乾貴士、ホーム最終戦で胴上げ→落下。バスクの山に響くイヌイコール

 リーガ・エスパニョーラ第37節エイバル対ラス・パルマス。試合終了後のセレモニーで乾貴士はもみくちゃにされた。

 本人によれば「隠れていた」そうだが、チームメイトに発見された背番号8番は、やはり今季でチームを退団することになり、この試合がホーム最終戦となったダニ・ガルシアに続いて宙を舞った。ただ、違いがあるとしたら、キャプテンは普通に胴上げが終わったのに対して、乾のほうは、胴上げが終わってチームメイトが手を離すとそのまま地面に転がり、足蹴にされてしまったのだ。

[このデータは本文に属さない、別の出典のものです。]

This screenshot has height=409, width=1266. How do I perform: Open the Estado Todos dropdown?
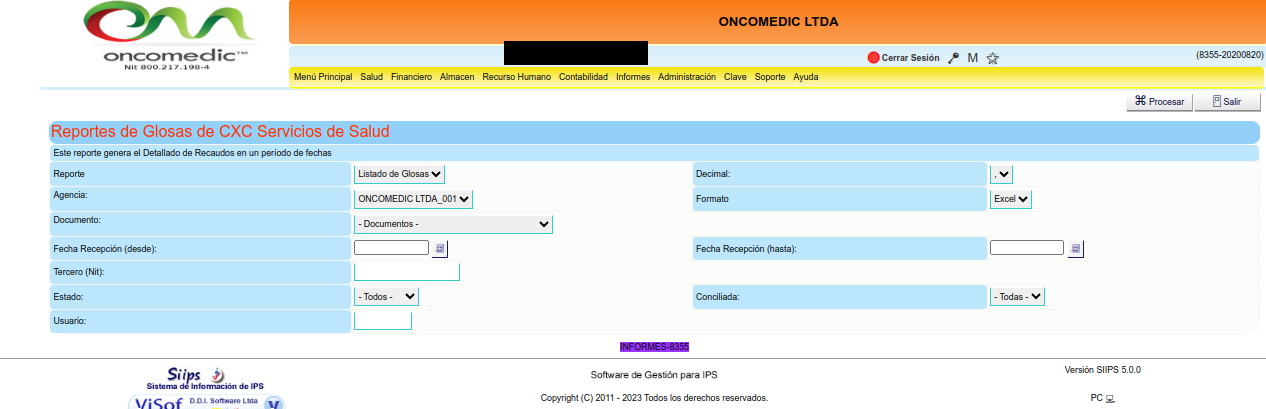coord(386,296)
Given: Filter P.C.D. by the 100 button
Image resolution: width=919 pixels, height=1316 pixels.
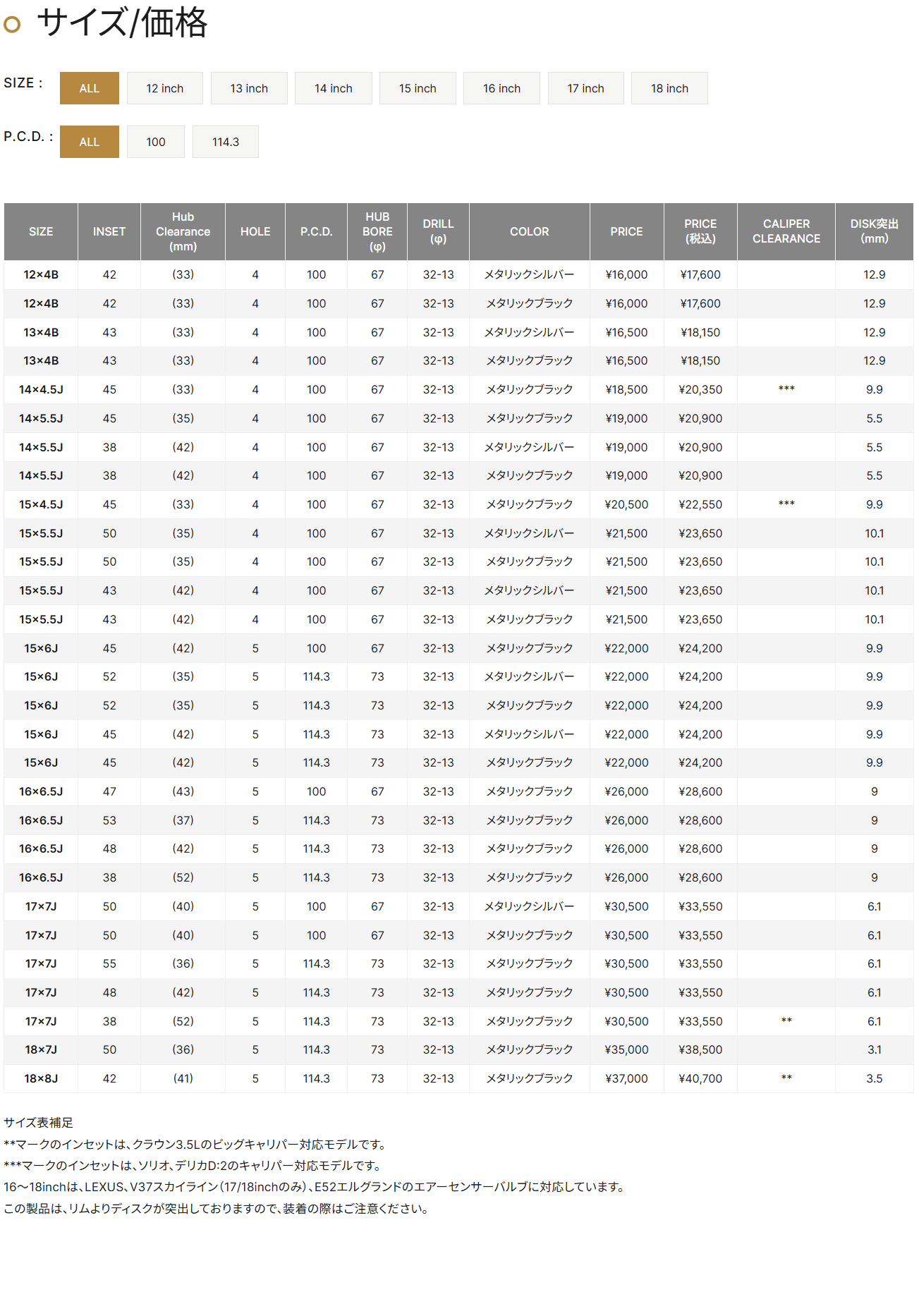Looking at the screenshot, I should 156,142.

 その光景は、エイバルの本拠地、イプルアに残った人々を笑顔にするものだった。たとえ来季は違うチームに移っても、”エイバルはお前のうちだからな”と、旅立ちを決めたやんちゃ坊主に対してエールを送っているような雰囲気に包まれた。乾に”暴行”を加えた犯人のひとり、GKのジョエル・ロドリゲスに対して”エア飛び蹴り”で仕返しをする乾を見ていると、彼が本当にエイバルでのサッカーと生活を楽しんでいたんだなと感じられた。

「自分にとってこの3年間は本当に宝物だった」

 乾は入団直後、2部降格をなんとか免れた1部の底辺のチームであるエイバルのことを舐めていたようなところもあった。「このチームだったら俺が王様でやれる」。そんな気持ちだったのかもしれない。

 だが練習初日、周囲のレベルの高さに驚いた。そして自分は王様ではなく、このチームのために身を捧げる兵士として戦わなければいけないと、自惚れた気持を捨て去った。エイバルの、指揮官ホセ・ルイス・メンディリバルの求めるサッカーのために全力を注がなければいけないと考えを改めた。

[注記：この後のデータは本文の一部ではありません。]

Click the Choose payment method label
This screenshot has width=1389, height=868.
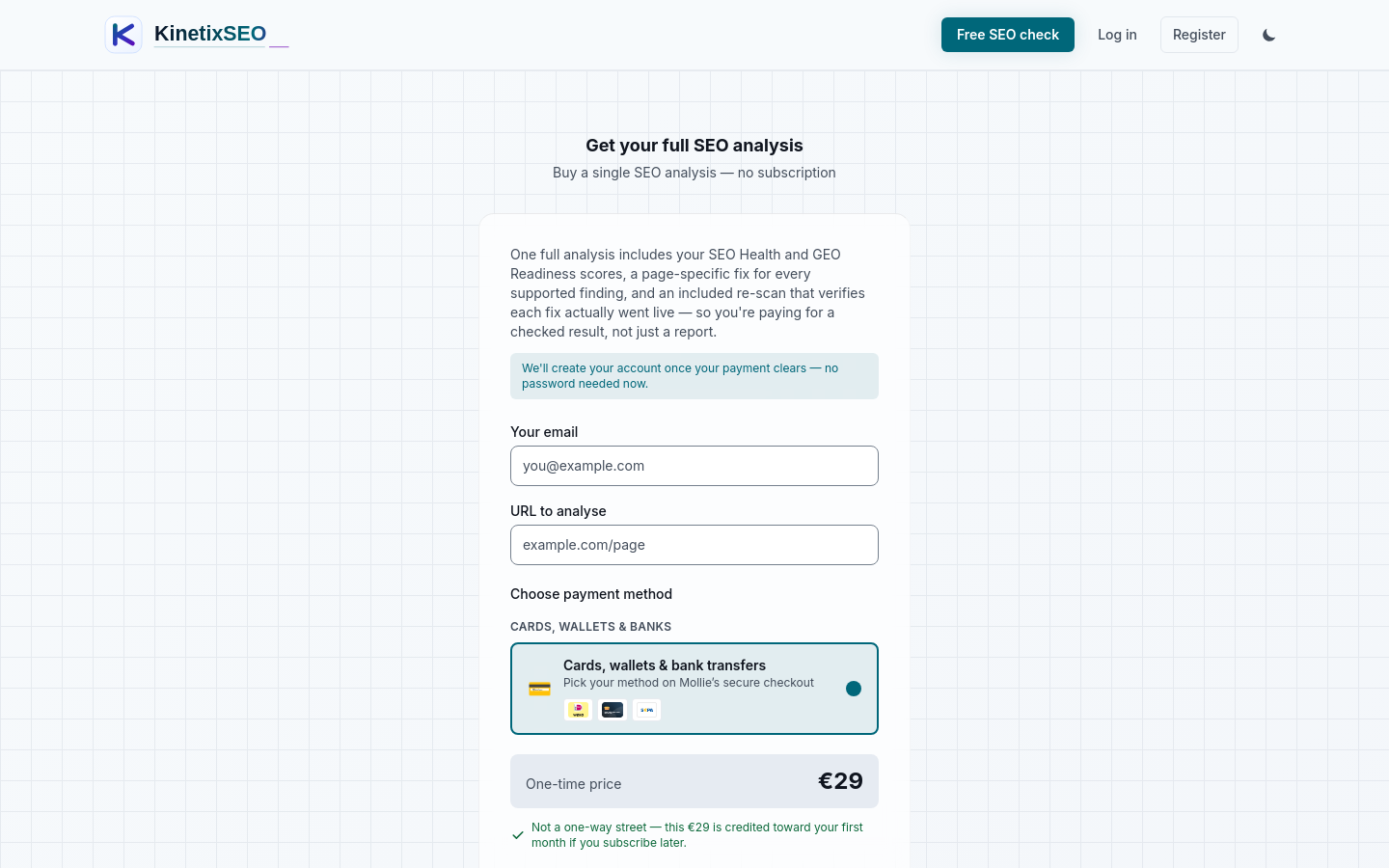[591, 594]
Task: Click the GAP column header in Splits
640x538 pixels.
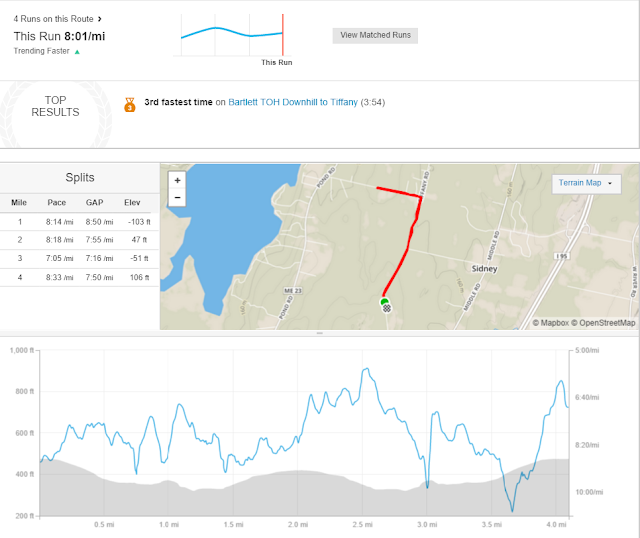Action: (94, 202)
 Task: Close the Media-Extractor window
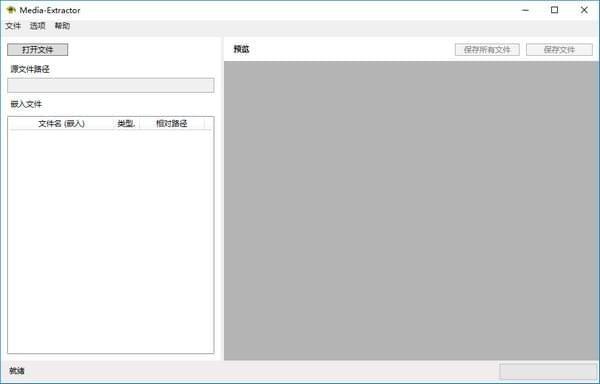(x=584, y=10)
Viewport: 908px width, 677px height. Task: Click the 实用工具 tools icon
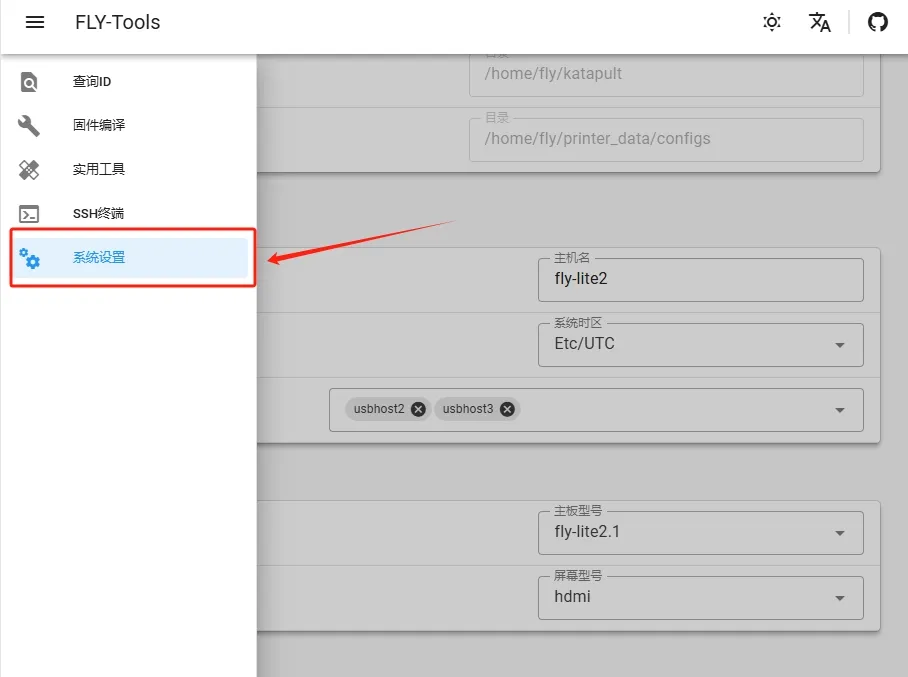point(30,170)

 最初からすべてがうまくいったわけではない。自由に思えたスペインサッカー。だがそこには戦術のレベルの高さが厳然としてあり、特に守備面に関しての戦術理解度の足りなさから、シーズン1年目は思うように出場機会を伸ばすことができなかった。

 2年目もシーズン序盤は出番が回ってこなかった。だが、腐ることなく周囲のサポートを受けた乾は、徐々にメンディリバルのサッカーを理解し、メンディリバルに「自分のサッカーをピッチの上で一番体現してくれる選手」とまで言わせるようになった。

 乾にとって、メンディリバルとの出会いは、彼のサッカーキャリアの中で一番の衝撃だったに違いない。

「僕はここで、本当に人間としてすばらしい監督に出会えた。もしかしたらメンディリバル以上の人はいないかもしれない。まだこれからのサッカー人生の中で新たな監督と接していくのでわからないことだけど、今まで出会ってきた監督の中では、僕のなかでは一番の監督。サッカーも、人としての行動、発言も、本当にすばらしい人。この監督に3年間習えたのは、自分の人生を変えたんじゃないかというくらい大きな出来事でした」

 乾にとってメンディリバルは、単にサッカー選手としてだけでなく、自分の人生を変えるほどの影響力を持った監督だった。だが新シーズンは、乾のことを理解している指導者やチームメイトから離れて、新たな挑戦にその身を置くことになる。

「この移籍が正解かどうかは自分次第だと思っている。もしかしたらエイバルに残っていればよかったと言う人もいると思うけど、自分自身は常に進んでいきたい、チャレンジしたいと思っている」

 エイバルの一員として、乾はこの日、最後のイプルアでの試合を戦った。

 イプルアで最後に起きた”イヌイ・コール”は、シュートではなく、相手を掴み続けてもらったイエローカードに対してだった。完全なファウルで、美しいものではなかった。それでもイプルアの人々は乾にエールを送った。

 3年間、この小さな街の人々を楽しませた東洋の小さな魔法使いが、後ろ髪を引かれないように気持ちよく送り出すかのような”イヌイ・コール”が、バスク地方の山間(やまあい)のスタジアムに響き渡っていた。